…to compete against the rest of the SEC. If our player performance only matches our recruiting rating, we will be mired in the bottom third of the overall SEC forever. So, we all hope that we evaluate better and develop better than our competition so our three stars will beat up their four and five stars on the field. So, who are (we hope) our highly over achieving players? Here are my suggestions:
Johnny Gibson
Austin Cantrell
Colton Jackson
Briston Guidry
Hajalte Froholdt
Dejon Harris
Jamario Bell (assuming he has found a home in the 3-4)
I don’t know if I’m reading your post correctly. You’ll have to clear this up if I’m wrong. But I’m reading it as you listed guys who need to surpass their given rankings?
If so,
Cantrell, Guidry, Froholdt, Bell, Storey, and Pettway were all highly recruited 4 star guys. But… several of them have yet to do anything, and in that sense I hope they atleast live up to their hype. I also think that Brian wallace (I know he started) has yet to live up to his hype, same for Jalen Merrick, they need to step it up.
But I agree completely we need guys to surpass their expectations in order to beat the Bamas and LSUs
Guys who I think need to surpass their star rating personally are : Santos Ramirez, Coley, Liddel, Gibson, Jackson, D. Harris, J Nance, R Ramsey.
Those three stars will all play and need to be better than their star rating/offer list. W/e
These are guys who I think or at least hope can surpass their rankings. That means four stars who out play other teams five stars. Three stars who over achieve to become All SEC. For instance, I think Froholdte who came as an OK rated defensive lineman can end up at Arkansas as an All SEC offensive guard. That is what we need to compete in the SEC. I put up a list of the ones I hope or think might do this. I hope there are more.
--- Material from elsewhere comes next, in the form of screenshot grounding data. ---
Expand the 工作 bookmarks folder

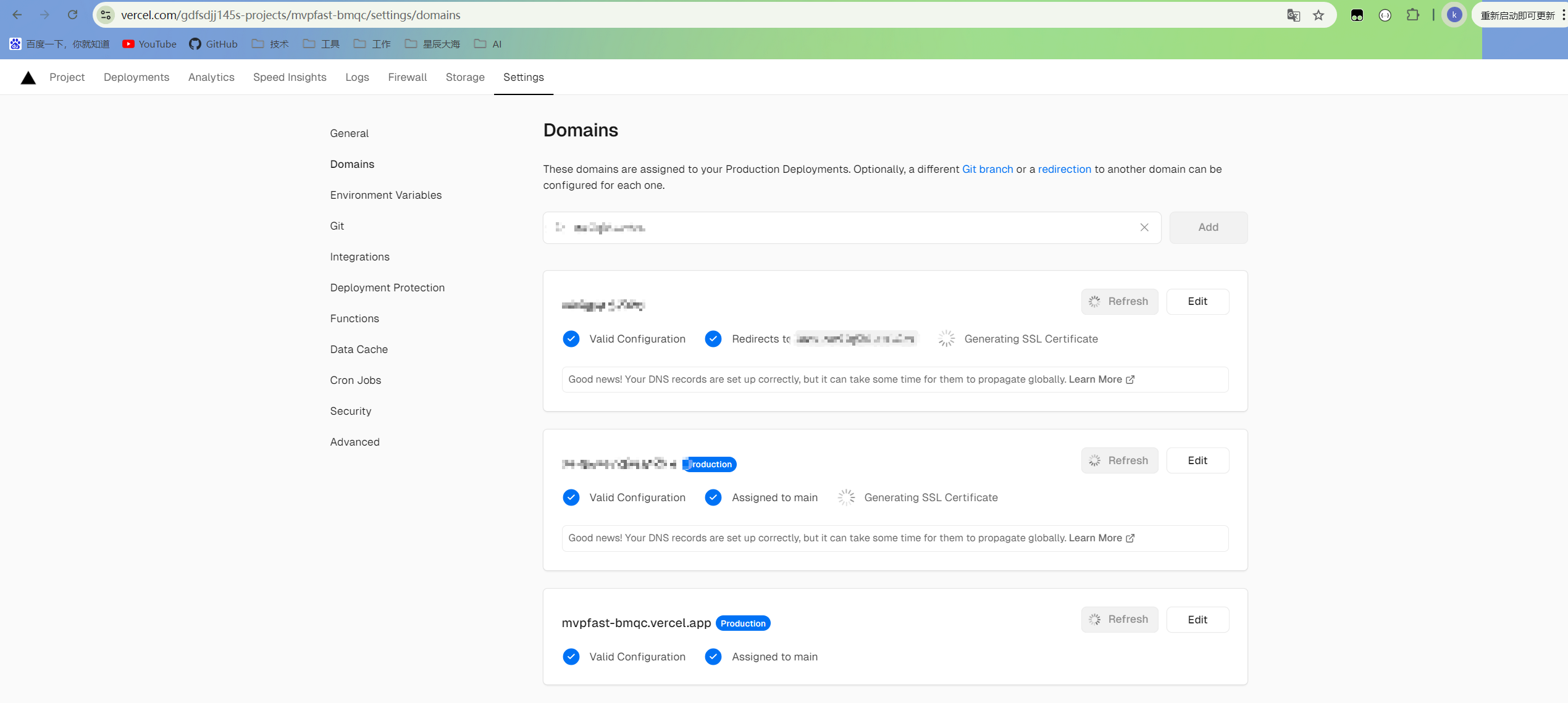372,44
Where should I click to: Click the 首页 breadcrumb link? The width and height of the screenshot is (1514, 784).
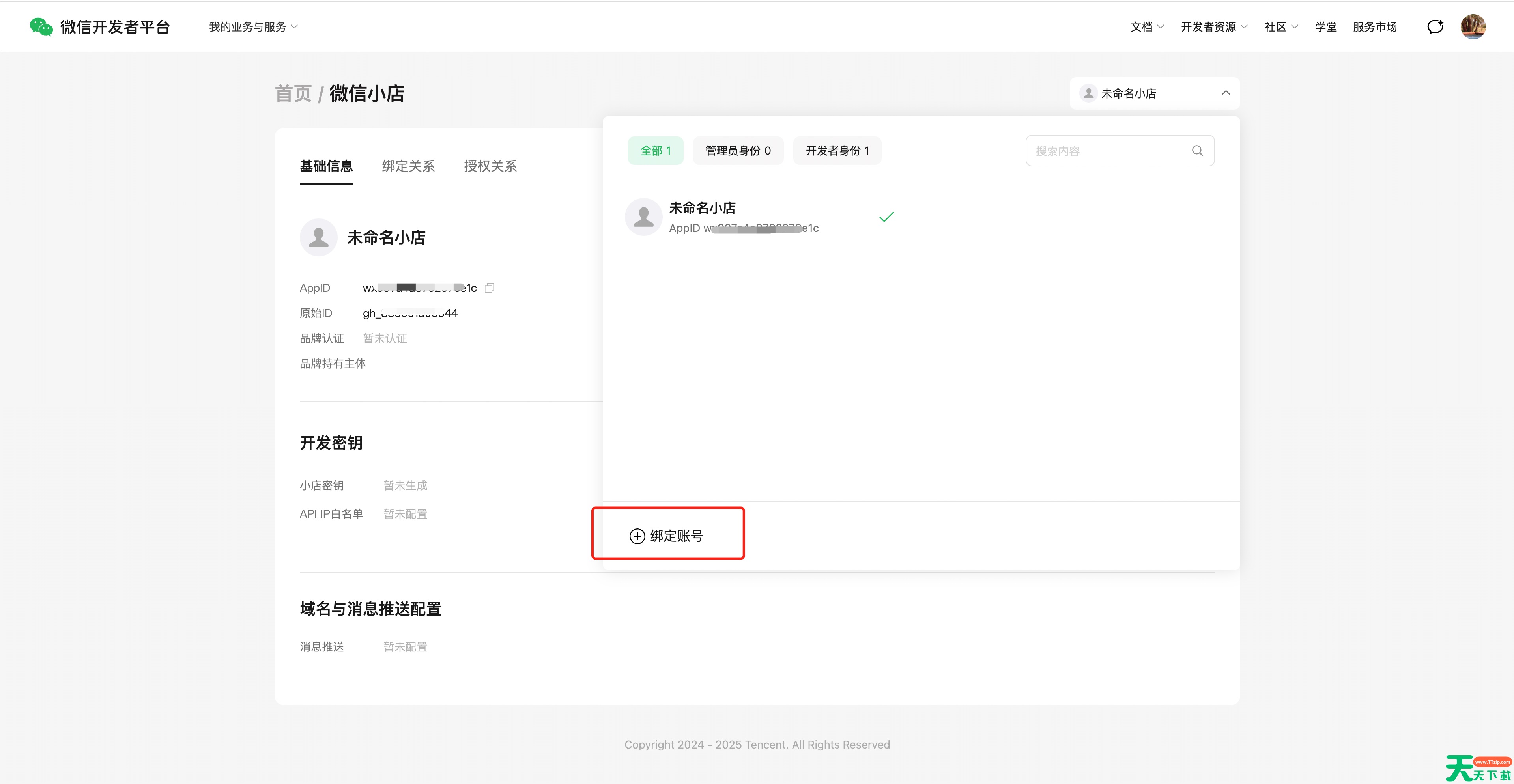tap(293, 93)
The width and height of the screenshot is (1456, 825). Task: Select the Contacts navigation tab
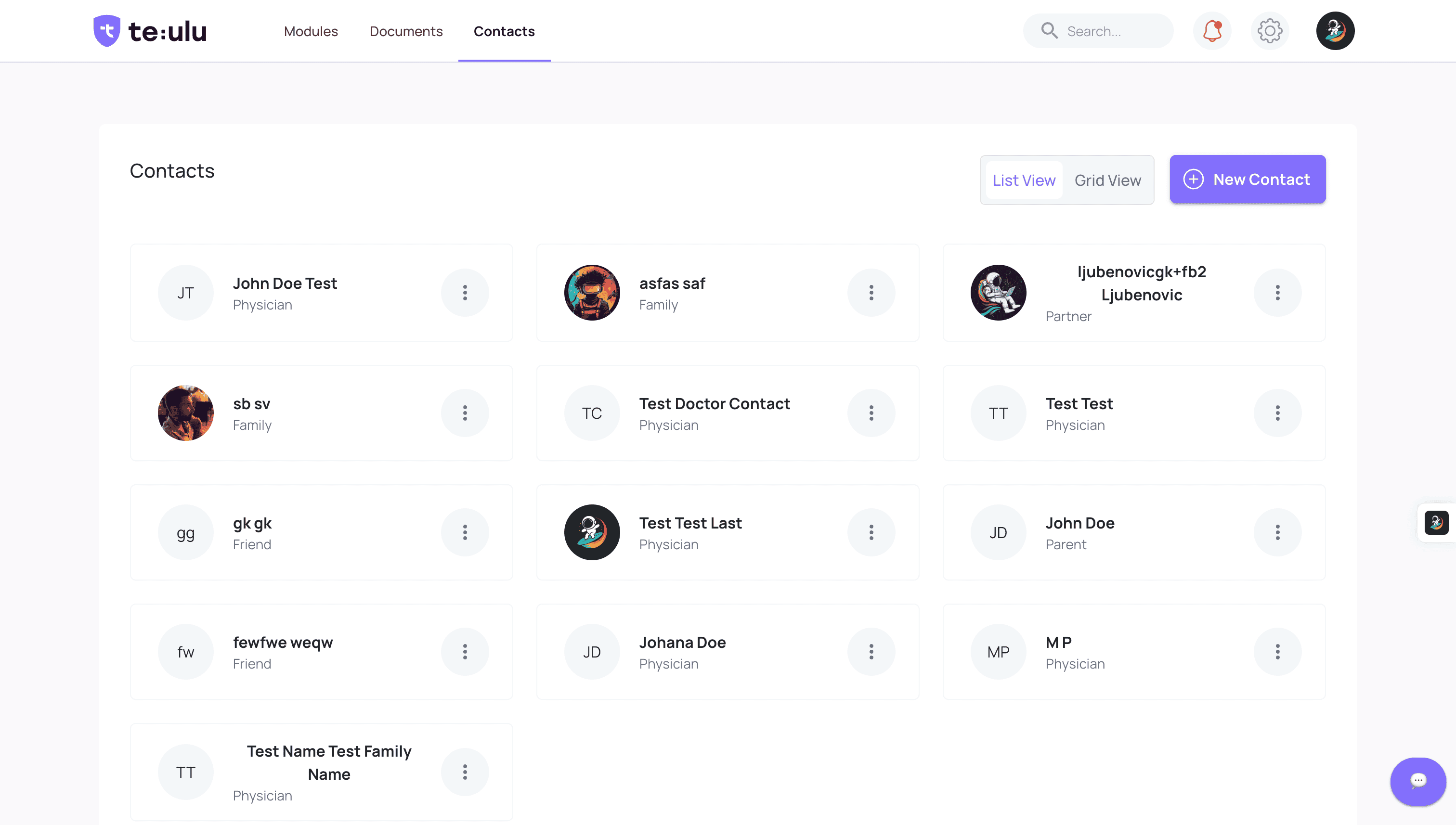pyautogui.click(x=504, y=31)
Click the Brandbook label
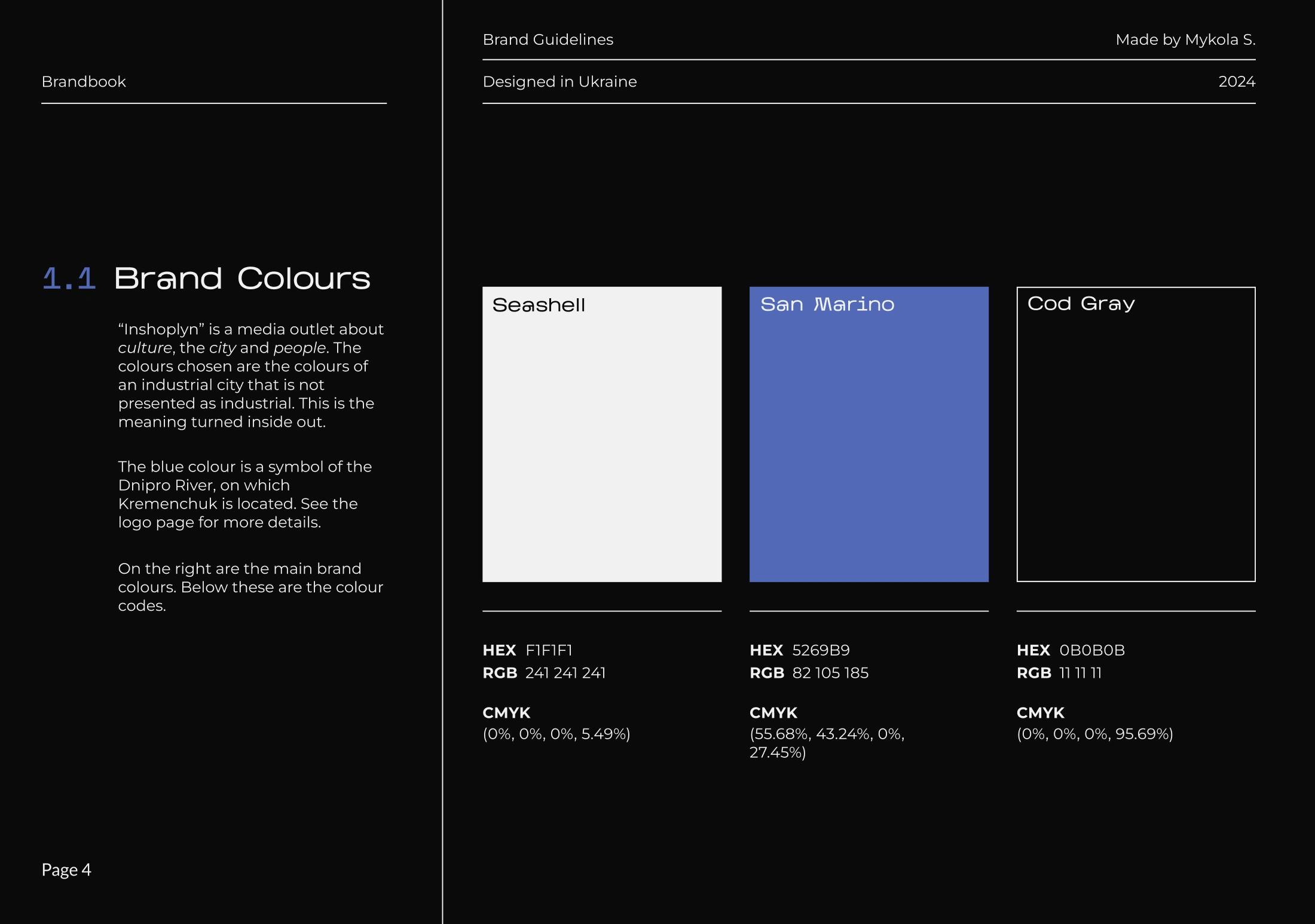 click(84, 82)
The key is to get a few threes you develop into NFL prospects. You do that and it changes the game. For example, find a Jason Peters or a Jamal Anderson and turn them into NFL players. Of course, you have to turn the fours into NFL players, too. That’s the battle that Arkansas has always waged and been successful at times.
One thing that I think you have to do different in recruiting, sign more running backs. You go back to Houston Nutt’s time, he took more running backs than you might think could get on the field. Then, some of them went to other positions, like Brandon Holmes and Eddie Jackson. Running backs can play wide receiver (TJ Hammonds) and they can play in the secondary. I have always liked the idea of over signing backs.
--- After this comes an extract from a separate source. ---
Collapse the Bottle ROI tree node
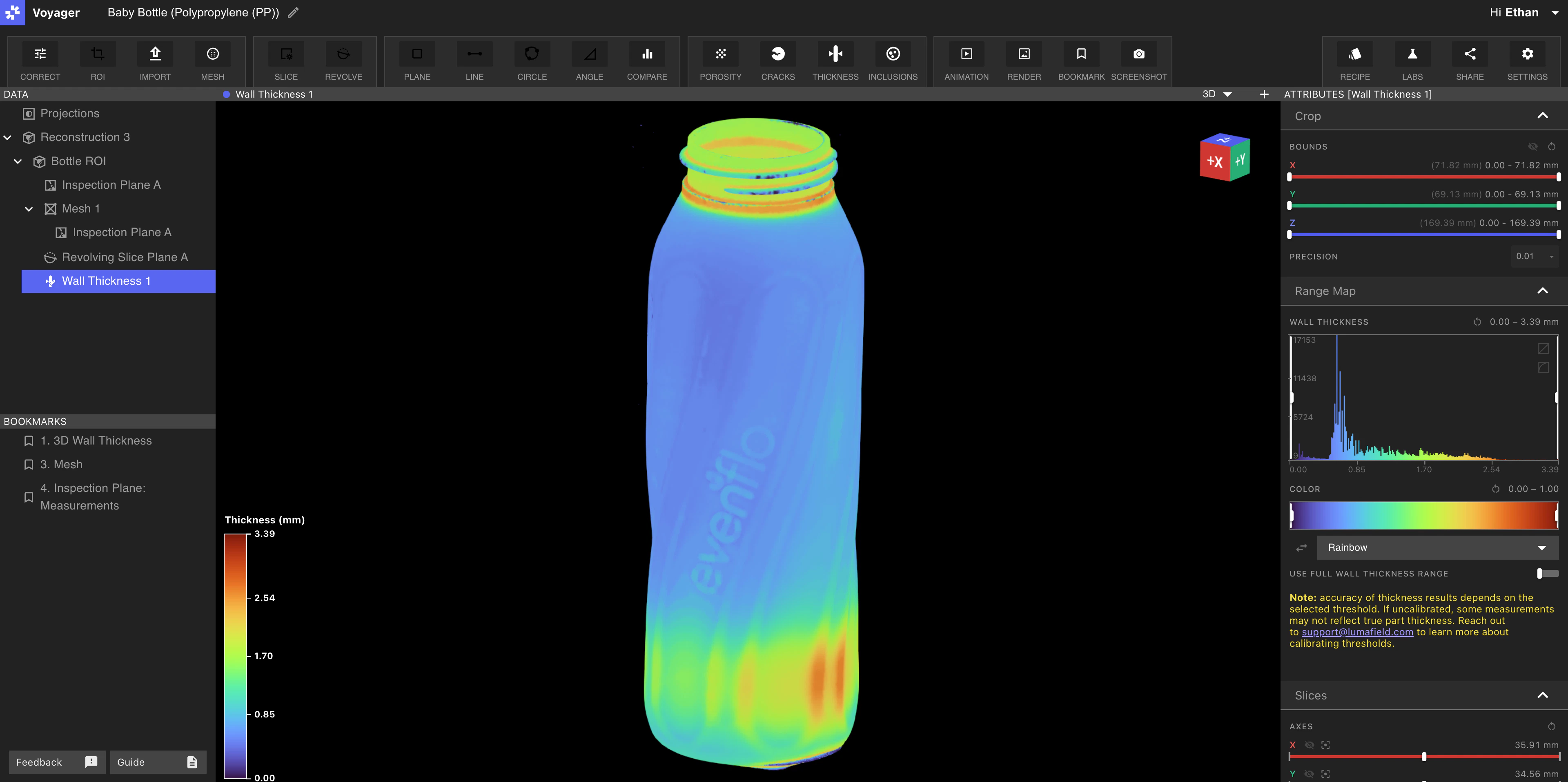Image resolution: width=1568 pixels, height=782 pixels. [18, 161]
I guess those two and Brandon Burlsworth are the poster boys for that process. For each Burlsworth or Peters that Arkansas finds, how many do they have that end up transferring out or just use up their eligibility and never make it onto the field? Every year, we have scholarship players move on and we hear nothing about the walk-ons that never get off the practice squad. These Diamonds in the Rough emerge maybe every 3-5 years if you are lucky and every 10-15 years if you are not. CBB’s claim to fame in this category is J.J. Watt. I wonder how many walk-ons failed to pan out for him before Watt came along?